Il y a une autre difficulté. Je prends l’exemple du Château de Kafka que j’ai lu jadis. Mais j’ai vu par la suite deux films très librement adaptés du Château, dont celui de Michael Haneke, qui ont passablement déformé ma première impression et forcément brouillé mes souvenirs de lecture. Est-ce que je ne pense pas au Château, désormais, à travers les yeux de ces cinéastes ? Vous disiez que le théâtre de Shakespeare que nous lisions aujourd’hui est forcément plus riche que celui qu’il a écrit, parce que ces pièces ont absorbé toutes les grandes lectures et interprétations qui se sont succédé depuis que la plume de Shakespeare crissait rapidement sur le papier. Et je le crois. Shakespeare s’enrichit et se fortifie sans cesse.

U.E. : J’ai dit comment les jeunes gens en Italie découvraient la philosophie, non pas à travers l’activité philosophique comme en France, mais à travers l’histoire de la discipline. Je me souviens de mon professeur de philo, un homme extraordinaire. C’est grâce à lui que j’ai fait des études de philosophie à l’université. Il y a vraiment des éléments de la philosophie que j’ai compris par sa médiation. Il est probable que cet excellent professeur n’avait pas pu lire tous les ouvrages auxquels son cours faisait référence. Cela veut donc dire que beaucoup des livres dont il me parlait, avec enthousiasme et compétence, lui étaient véritablement inconnus. Il ne les connaissait qu’à travers les histoires de la philosophie.

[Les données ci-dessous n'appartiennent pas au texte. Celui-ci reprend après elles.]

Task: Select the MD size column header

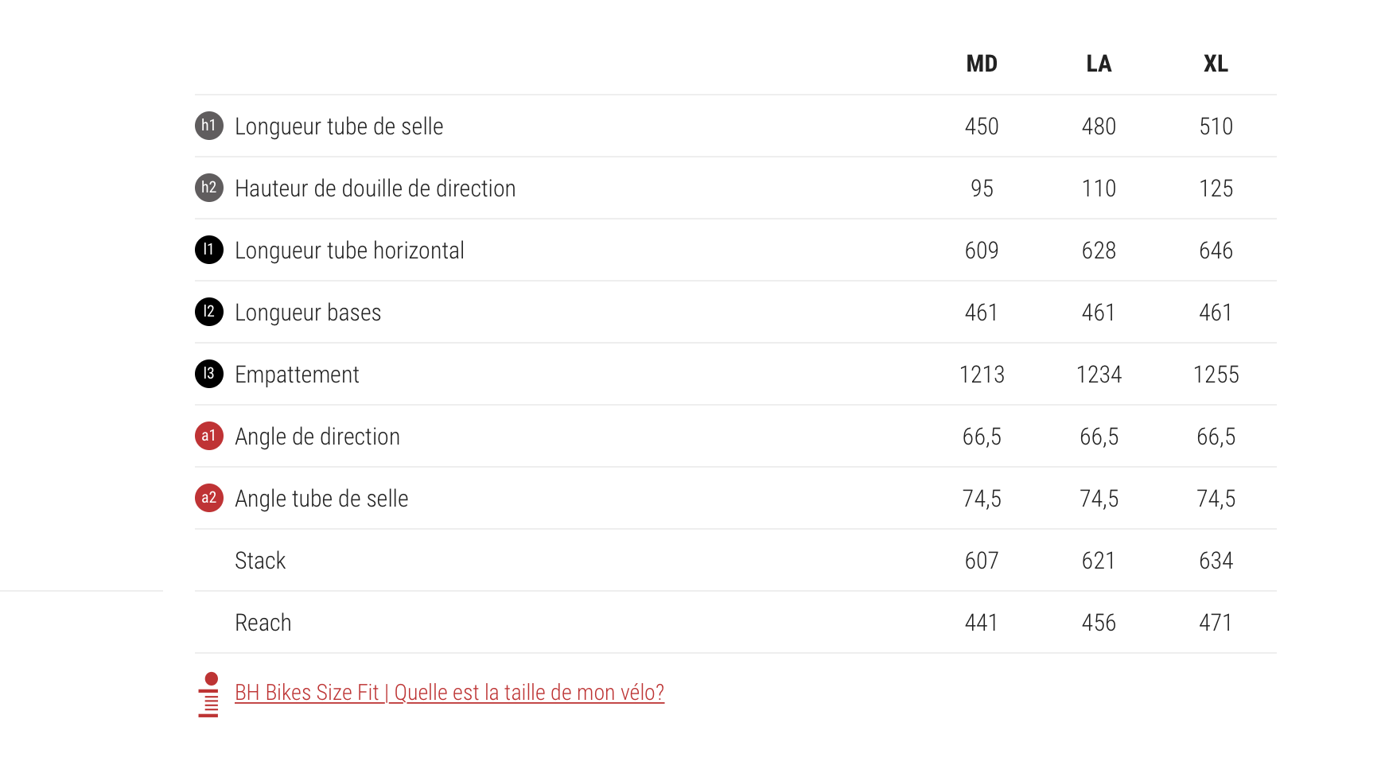Action: tap(982, 64)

J.-C.C. : Lorsque Emmanuel Le Roy Ladurie était responsable de la Bibliothèque nationale, il s’est livré à une étude statistique assez étrange. Entre la constitution de la Bibliothèque nationale, à partir de la Révolution, mettons dans les années 1820, et nos jours, plus de deux millions de titres n’ont jamais été demandés. Pas une seule fois. Peut-être s’agit-il de livres sans aucun intérêt, des ouvrages de piété, des recueils d’oraisons, de sciences approximatives comme vous les aimez, de penseurs justement oubliés. Lorsqu’il s’est agi de constituer le fonds de la Bibliothèque nationale, au début, on amenait des tombereaux d’ouvrages, en vrac, dans la cour de la rue de Richelieu. Il fallait alors les recevoir, les classer, sans doute à la hâte. Après quoi les livres entraient pour la plupart dans un long sommeil, où ils sont encore.